In 1964, he founded the Five Star award, which is utilised by schools all over the UK to get children involved in a range of athletic events. The scheme raised around £1 million per year for the British Athletics Association and trained a range of competitors, including former 1984 Olympian Seb Coe. “We not only got millions of children into athletics, but it was also pumping money into the sport,” said McNab. Known today as 5 Star 5 Steps, the award continues to encourage athletic participation in British primary schools. 


A wealth of sporting and teaching experience finally led McNab to the role of Technical Director for Chariots of Fire. Initially hired by director Colin Welland as script consultant, McNab brought extensive sporting expertise and a unique Scottish influence to the film. 


The iconic coastal opener came from Welland, who was influenced by Leni Riefenstahl’s 1936 film Olympia, which portrayed the first time that the Olympic baton was carried throughout Europe by Olympians. “One of the sequences portrays a half-naked runner carrying the Olympic torch through the waves.

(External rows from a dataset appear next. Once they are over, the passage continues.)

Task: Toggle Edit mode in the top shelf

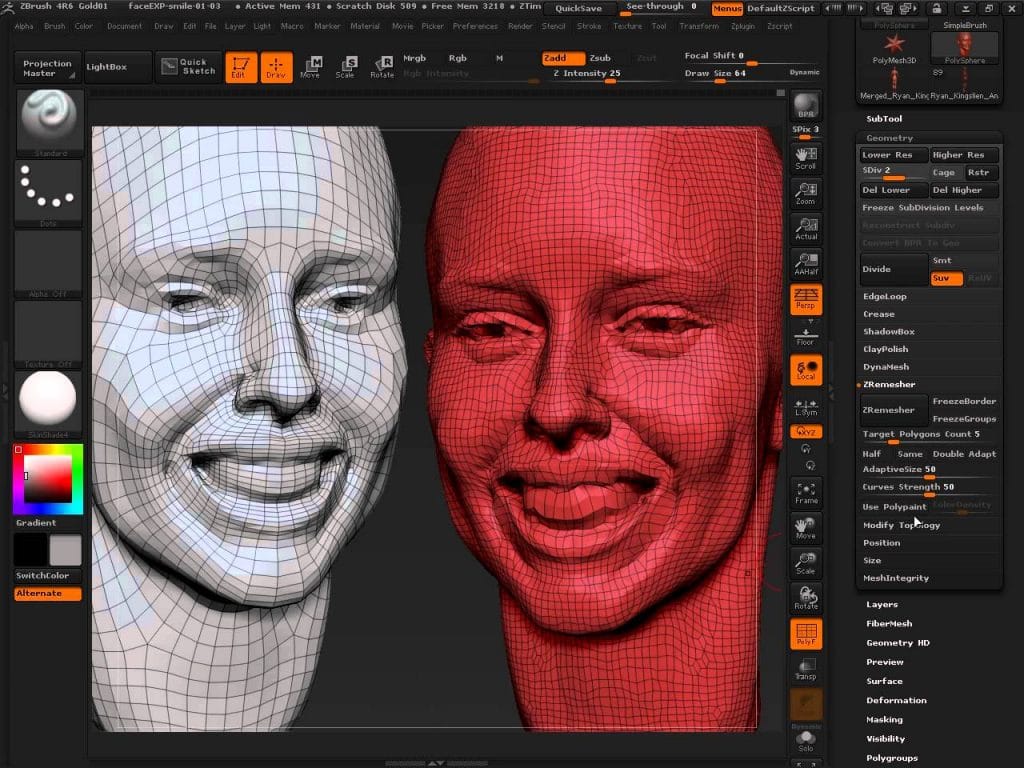Action: 240,68
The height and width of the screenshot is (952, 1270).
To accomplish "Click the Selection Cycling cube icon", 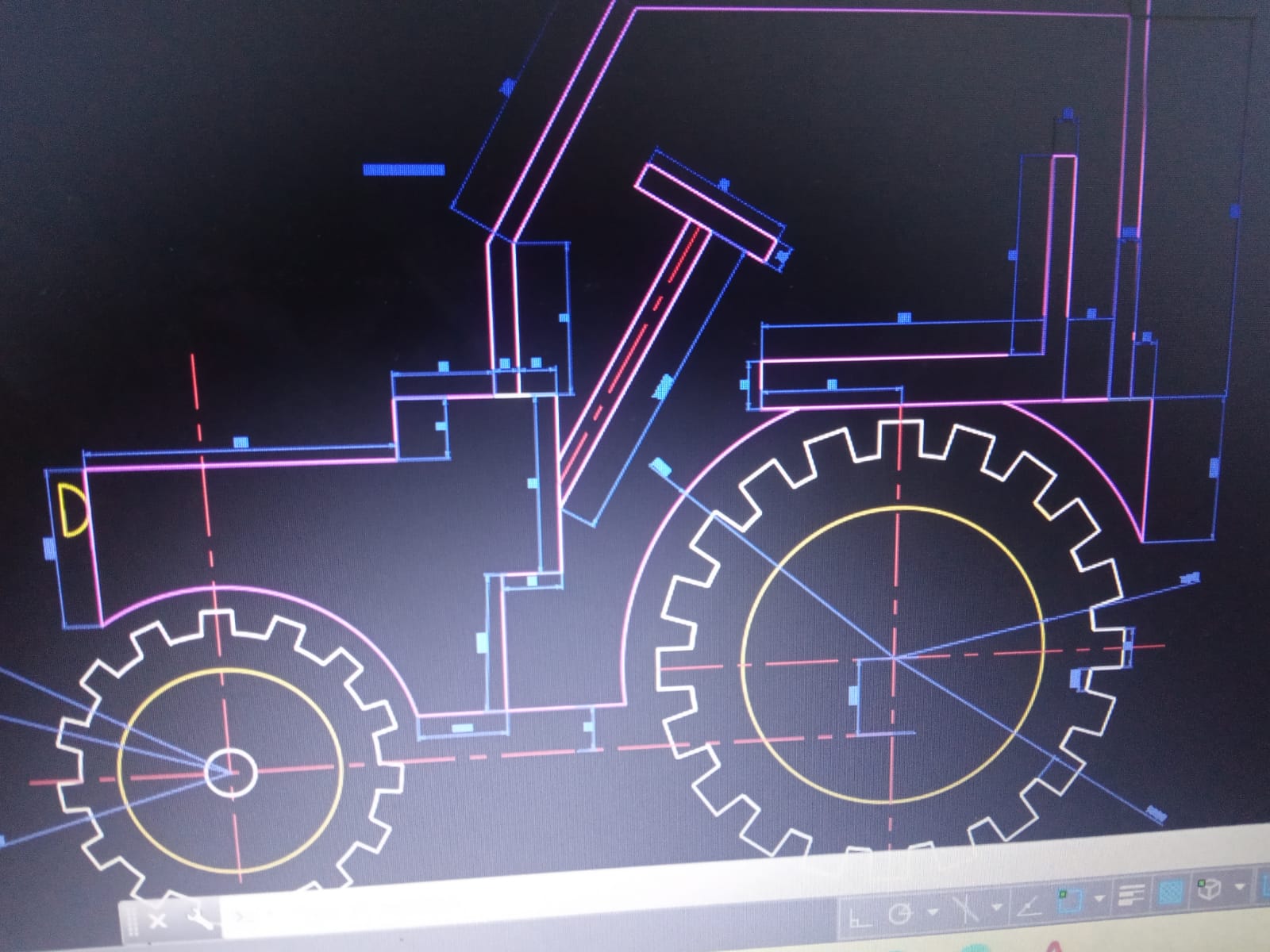I will click(1209, 889).
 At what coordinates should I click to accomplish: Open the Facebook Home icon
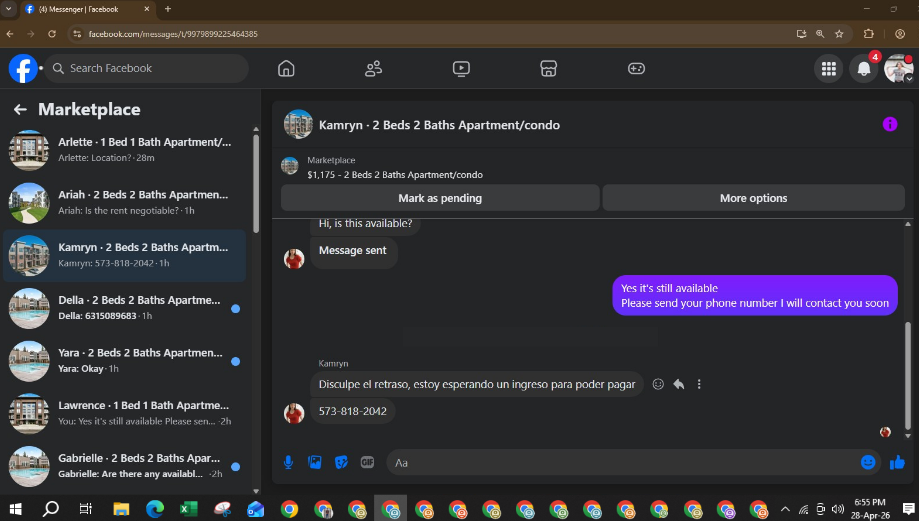(x=286, y=69)
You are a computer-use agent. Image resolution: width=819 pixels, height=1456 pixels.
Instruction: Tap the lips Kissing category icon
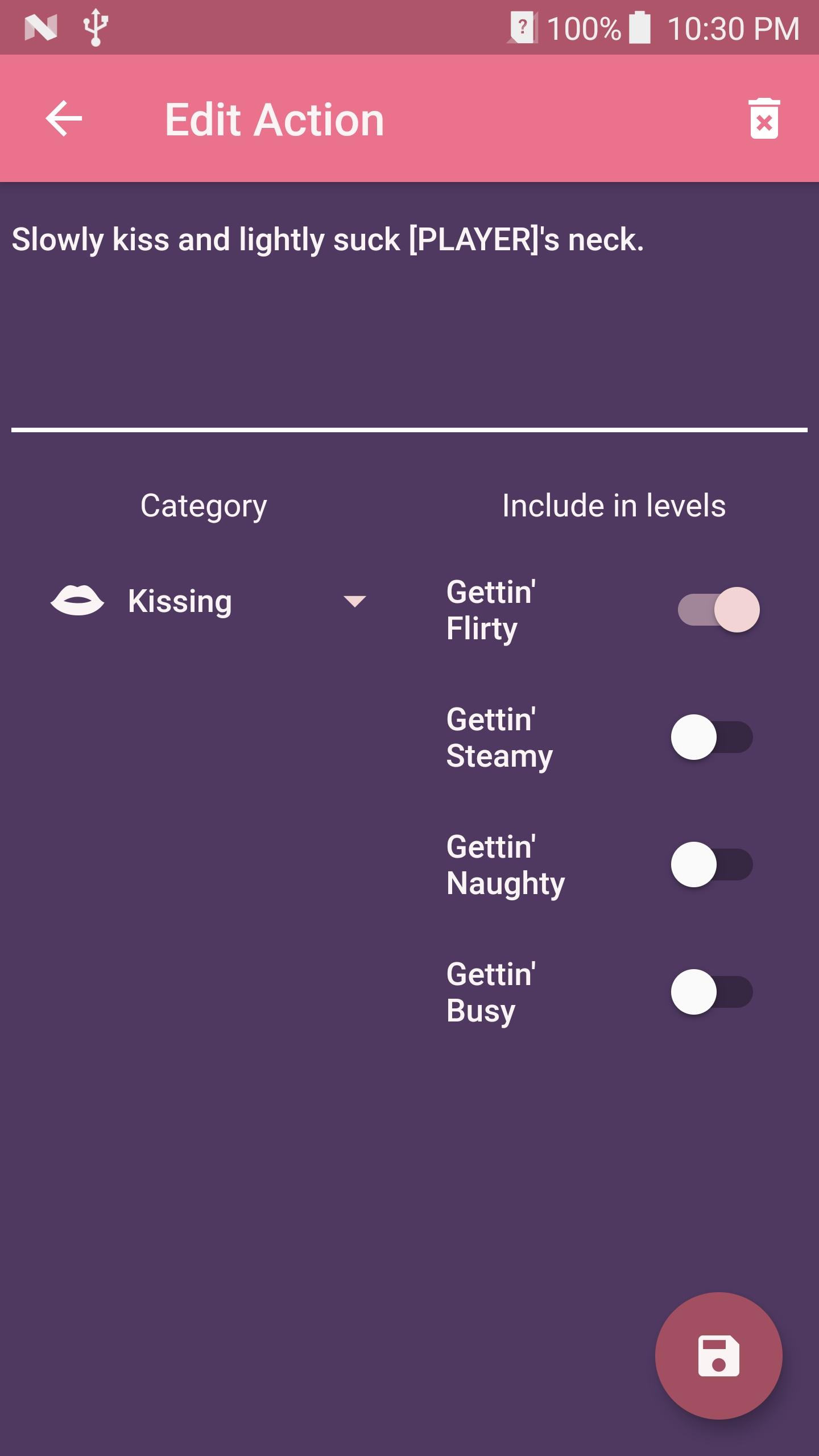pos(77,601)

Colin was obsessed with this. He thought it was marvellous,” said McNab. “That’s how we ended up filming in St Andrews.” 


“I sat on the beach watching it all happen,” he reminisced. The pictured athletic training camp dashing along West Sands is, in fact, historically inaccurate, as such programmes did not officially exist until fourteen to fifteen years after the creation of the film. Yet direct inspiration came from Olympia, often considered to be one of the greatest sports films ever made.


Despite film fanatics associating the hearty scene with Vangelis' famous soundtrack, the actors simply ran to the sound of the waves. The music was only added in post-production. And so, the great legacy of Liddell and Harold Abraham's journey to Olympic gold began. For McNab, watching the runners charge through the surf marked a significant point in his career, one which combined his sporting expertise with his Scottish heritage. 


So, when your parents ask to watch Chariots of Fire with you, please give it your full attention. You might just find yourself lacing up your trainers, cueing Vangelis, and heading for the dunes.